Estaba golpeado y marcado, y el rematador pensó que por su escaso valor, no tenía sentido perder demasiado tiempo con el viejo violín, pero lo levantó con una sonrisa.

“¿cuánto dan por mí, señores? -gritó-,

¿Quién empezará a apostar por mí?”

“Un dólar, un dólar” después, dos. ¿Solo dos?

“Dos dólares, ¿y quien da tres?

Tres dólares, a la una; tres dólares a las dos;

Y van las tres…”

Pero no, desde el fondo de la sala un hombre canoso, se adelantó y recogió el arco; luego después de quitar el polvo del viejo violín, estiró las cuerdas flojas, tocó una melodía pura y dulce como un coro de ángeles.

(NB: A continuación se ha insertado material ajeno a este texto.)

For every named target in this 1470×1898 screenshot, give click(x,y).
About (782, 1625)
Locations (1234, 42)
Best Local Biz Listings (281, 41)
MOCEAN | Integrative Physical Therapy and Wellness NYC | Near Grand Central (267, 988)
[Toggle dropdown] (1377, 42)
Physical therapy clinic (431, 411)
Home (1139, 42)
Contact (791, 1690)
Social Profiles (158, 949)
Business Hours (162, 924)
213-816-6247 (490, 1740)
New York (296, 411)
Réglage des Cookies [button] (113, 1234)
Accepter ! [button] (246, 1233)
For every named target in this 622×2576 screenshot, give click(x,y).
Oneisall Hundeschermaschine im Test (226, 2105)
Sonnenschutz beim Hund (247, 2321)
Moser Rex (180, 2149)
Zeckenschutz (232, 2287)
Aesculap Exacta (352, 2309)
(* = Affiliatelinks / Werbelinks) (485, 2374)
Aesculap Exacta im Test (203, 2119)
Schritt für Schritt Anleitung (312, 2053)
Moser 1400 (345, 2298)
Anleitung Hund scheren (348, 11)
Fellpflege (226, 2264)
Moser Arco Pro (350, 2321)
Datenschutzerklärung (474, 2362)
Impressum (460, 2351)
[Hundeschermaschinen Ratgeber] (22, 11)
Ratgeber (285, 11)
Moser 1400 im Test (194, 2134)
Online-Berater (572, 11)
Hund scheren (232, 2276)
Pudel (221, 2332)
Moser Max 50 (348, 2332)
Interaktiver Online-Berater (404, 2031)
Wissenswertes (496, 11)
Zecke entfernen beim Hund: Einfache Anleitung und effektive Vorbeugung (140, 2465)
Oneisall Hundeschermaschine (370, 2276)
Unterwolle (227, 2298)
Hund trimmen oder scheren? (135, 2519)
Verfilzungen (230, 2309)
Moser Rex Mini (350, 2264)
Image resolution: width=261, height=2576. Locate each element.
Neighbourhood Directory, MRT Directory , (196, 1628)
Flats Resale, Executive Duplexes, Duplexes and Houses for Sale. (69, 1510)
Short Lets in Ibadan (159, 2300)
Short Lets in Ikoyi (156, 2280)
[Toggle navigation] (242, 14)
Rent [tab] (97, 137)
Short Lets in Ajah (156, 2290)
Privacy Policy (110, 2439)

Cesó la música y el rematador, con una voz silenciosa y baja dijo:”¿cuánto me dan por el viejo violín?” y lo levantó en alto con el arco. “¿mil dólares, y quien da dos?” ¡Dos mil! ¿Y quién da tres? tres mil a la una; tres mil a las dos; y se va y se fue”, dijo.

La gente aplaudía, pero algunos gritaron, “¡no entendemos bien, ¿qué cambió su valor?” la respuesta no se hizo esperar: “¡la mano del maestro!”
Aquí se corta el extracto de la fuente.